In what would appear to be a strategic shift, the organization leading an effort to open more charter schools in LA Unified now intends to expand its mission to support traditional public schools that serve low-income children.
The organization, incorporated as Great Public Schools Now, is an outgrowth of a plan by the Broad and other foundations to create enough new charter schools to serve half of the district student population within eight years.
The foundations’ initial plan, articulated through a draft proposal over the summer, did not include consideration of investment in traditional district schools. But the plan now under development has been widened to include a goal of investing in pilot, magnet and other high-performing district schools that have large numbers of children receiving free and reduced-price lunch.
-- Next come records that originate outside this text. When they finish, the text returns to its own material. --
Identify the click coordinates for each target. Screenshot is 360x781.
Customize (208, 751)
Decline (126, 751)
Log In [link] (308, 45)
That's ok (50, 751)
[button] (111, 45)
“In one of the early meetings, the idea was raised, and people said, ‘Definitely, let’s do it’ “ said Anita Landecker, the interim executive director of Great Public Schools Now. “I don’t know how yet; it hasn’t been worked out, but there is an interest in helping high-quality schools that serve low-income kids.”
The willingness of the group to invest in district schools comes in some measure as a response to widespread criticism of the original Broad plan. Opponents, including members of the district school board and the LA teachers union, UTLA, have attacked the proposal as dangers for public education that would cost the district programs and jobs and leave half the student population with inferior assets.
Board President Steve Zimmer, perhaps the most critical of the seven board members, dismissed it as a “some kids, not all kids” plan that he would fiercely oppose.
Landecker described the new approach as an effort that would blunt some of the criticism even as the major thrust of the effort remains adding charter schools to satisfy the growing public demand for them and reducing the long lists of students on waiting lists to get in.